Cols bleus : Quelle est l’utilité du centre de combat naval qui n’existe formellement que depuis août 2023 ?
Capitaine de vaisseau Florian El-Ahdab : Nous sommes les héritiers de la cellule Polaris, qui existait déjà depuis 2021 au sein de FRMARFOR (aujourd’hui rebaptisée FRSTRIKEFOR pour French Strike Force). Pour mémoire, Polaris, introduit dans le plan « Mercator-Recalage », est l’un des trois piliers du plan stratégique du chef d’état-major de la Marine : celui qui concerne le développement des capacités opérationnelles de la Marine. En 2021, le premier exercice Polaris a consisté en un affrontement équilibré des forces bleues contre les forces rouges. Ce premier exercice ayant été jugé pertinent, le concept a été reconduit. L’idée sous-jacente de Polaris est de débrider les conditions de l’exercice afin de se rapprocher au maximum de la réalité, en permettant notamment aux forces de conduire la manœuvre planifiée par leur soin de bout en bout. Les conditions de ces exercices ravivent la réflexion tactique. Le C2N vient cristalliser cette idée-là dans une structure permanente et stable.
Notre rôle est d’animer la réflexion doctrinale : comment optimiser notre potentiel de combat avec les moyens capacitaires et humains dont la Marine dispose aujourd’hui ? Cette interrogation est la préoccupation permanente du C2N. L’état-major de la Marine attend de nous que nous fassions preuve d’un esprit d’innovation tactique.
C B : Comment s’articule le centre de combat naval ?
CV F E-A : Le C2N est composé de deux cellules : la première s’appelle fleetprog. Sa fonction : coordonner et synchroniser des activités de préparation opérationnelle. C’est un rôle relativement difficile qui consiste à analyser les programmes d’activité des quatre forces de la Marine. Le but est d’essayer de les optimiser pour créer des opportunités d’entraînement en commun supplémentaires, afin de faire progresser notre niveau opérationnel global. Cette première cellule est composée de deux personnes.
C B : Et la deuxième cellule ?
CV F E-A : C’est la cellule Polaris dont nous avons conservé le nom. Elle est désormais composée de quatre officiers : un surfacier, un sous-marinier, un commando et un pilote de l’aéronautique navale, chacun d’entre eux étant choisi pour la richesse de son parcours. Cette cellule est probablement une des seules de la Marine aujourd’hui où les représentants des quatre forces se partagent concrètement le même bureau, avec le même emploi du temps et la même mission. Nous incarnons l’inter-organique, grâce à notre regard croisé sur les sujets à traiter. Cette cellule s’occupe davantage d’innovation et d’optimisation tactiques. Elle a vocation à dynamiser la réflexion doctrinale en décloisonnant au maximum les quatre forces et ensuite à identifier les idées qui auraient la plus forte plus-value pour faire progresser nos forces en matière tactique.

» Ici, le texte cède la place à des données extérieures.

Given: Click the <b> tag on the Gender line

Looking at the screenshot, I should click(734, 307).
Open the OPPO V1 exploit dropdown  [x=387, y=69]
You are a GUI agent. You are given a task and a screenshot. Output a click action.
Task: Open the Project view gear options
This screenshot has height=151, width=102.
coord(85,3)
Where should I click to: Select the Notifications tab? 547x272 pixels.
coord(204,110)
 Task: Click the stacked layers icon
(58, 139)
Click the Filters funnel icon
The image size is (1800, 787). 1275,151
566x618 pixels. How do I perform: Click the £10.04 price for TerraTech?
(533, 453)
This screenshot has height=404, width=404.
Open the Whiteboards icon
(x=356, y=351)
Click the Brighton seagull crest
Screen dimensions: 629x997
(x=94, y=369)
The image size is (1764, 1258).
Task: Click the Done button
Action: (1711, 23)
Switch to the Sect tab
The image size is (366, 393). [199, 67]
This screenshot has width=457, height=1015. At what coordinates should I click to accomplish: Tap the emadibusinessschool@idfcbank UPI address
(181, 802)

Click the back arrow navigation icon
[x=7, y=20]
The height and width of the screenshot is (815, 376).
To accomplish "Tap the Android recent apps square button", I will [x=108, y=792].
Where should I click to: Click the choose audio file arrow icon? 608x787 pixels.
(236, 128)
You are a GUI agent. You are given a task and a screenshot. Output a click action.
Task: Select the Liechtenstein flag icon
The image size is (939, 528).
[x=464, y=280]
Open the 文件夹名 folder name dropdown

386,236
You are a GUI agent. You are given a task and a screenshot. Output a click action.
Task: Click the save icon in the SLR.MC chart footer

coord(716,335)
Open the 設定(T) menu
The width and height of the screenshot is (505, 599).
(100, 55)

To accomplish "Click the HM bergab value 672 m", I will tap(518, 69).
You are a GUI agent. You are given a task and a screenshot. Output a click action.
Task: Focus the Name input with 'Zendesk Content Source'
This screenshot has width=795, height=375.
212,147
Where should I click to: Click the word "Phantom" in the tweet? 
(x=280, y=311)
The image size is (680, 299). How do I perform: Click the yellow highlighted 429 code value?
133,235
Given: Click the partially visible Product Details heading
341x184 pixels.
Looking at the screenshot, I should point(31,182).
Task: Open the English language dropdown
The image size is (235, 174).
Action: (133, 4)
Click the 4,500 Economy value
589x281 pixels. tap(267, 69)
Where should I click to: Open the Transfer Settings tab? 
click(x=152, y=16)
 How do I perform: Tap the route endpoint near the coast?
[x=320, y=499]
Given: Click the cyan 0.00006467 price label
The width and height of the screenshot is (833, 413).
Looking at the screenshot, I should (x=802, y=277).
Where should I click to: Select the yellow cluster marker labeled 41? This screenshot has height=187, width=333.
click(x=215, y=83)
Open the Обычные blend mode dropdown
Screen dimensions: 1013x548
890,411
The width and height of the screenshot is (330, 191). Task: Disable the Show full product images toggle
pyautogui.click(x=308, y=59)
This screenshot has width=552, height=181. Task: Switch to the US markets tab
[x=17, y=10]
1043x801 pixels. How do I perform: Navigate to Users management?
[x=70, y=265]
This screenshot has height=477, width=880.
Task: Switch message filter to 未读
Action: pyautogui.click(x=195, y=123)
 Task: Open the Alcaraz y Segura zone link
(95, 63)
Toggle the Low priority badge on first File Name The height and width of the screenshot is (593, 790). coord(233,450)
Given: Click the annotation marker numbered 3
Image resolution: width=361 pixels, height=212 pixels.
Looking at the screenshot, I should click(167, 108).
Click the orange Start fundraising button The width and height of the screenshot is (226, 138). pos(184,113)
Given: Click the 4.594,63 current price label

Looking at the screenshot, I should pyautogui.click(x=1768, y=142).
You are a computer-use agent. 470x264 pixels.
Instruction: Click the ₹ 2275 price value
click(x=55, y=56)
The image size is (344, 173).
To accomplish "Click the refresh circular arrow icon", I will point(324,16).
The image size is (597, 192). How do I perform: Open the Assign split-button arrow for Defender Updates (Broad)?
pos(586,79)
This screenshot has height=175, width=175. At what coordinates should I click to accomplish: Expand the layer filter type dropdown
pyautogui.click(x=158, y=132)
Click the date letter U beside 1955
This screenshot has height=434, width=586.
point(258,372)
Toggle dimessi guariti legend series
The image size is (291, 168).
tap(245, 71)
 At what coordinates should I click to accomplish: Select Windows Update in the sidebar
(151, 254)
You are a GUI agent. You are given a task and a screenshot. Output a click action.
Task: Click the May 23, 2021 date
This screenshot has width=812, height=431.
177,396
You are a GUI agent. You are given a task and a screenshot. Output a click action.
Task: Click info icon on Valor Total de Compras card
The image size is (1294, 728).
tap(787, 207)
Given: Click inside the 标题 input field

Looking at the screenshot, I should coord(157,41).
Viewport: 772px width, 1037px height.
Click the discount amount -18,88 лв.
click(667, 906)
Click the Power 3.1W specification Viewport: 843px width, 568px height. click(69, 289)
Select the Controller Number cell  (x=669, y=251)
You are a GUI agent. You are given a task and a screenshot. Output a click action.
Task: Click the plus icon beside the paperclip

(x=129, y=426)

C B : Est-ce que le C2N ressemblerait à un think tank dans le civil ?
CV F E-A : Le C2N pourrait être comparé à un think tank. Je préfère utiliser l’image du catalyseur. Nous ne sommes qu’une poignée et devons animer la communauté en identifiant des convergences ponctuelles. Il faut faire progresser l’ensemble de la communauté plus vite.
C B : Quelles sont vos missions ?
CV F E-A : Le C2N agit dans trois grands domaines : la préparation opérationnelle en organisant les exercices POLARIS, la valorisation du retour d’expérience, et l’innovation tactique.
C B : Pouvez-vous donner quelques exemples concrets ?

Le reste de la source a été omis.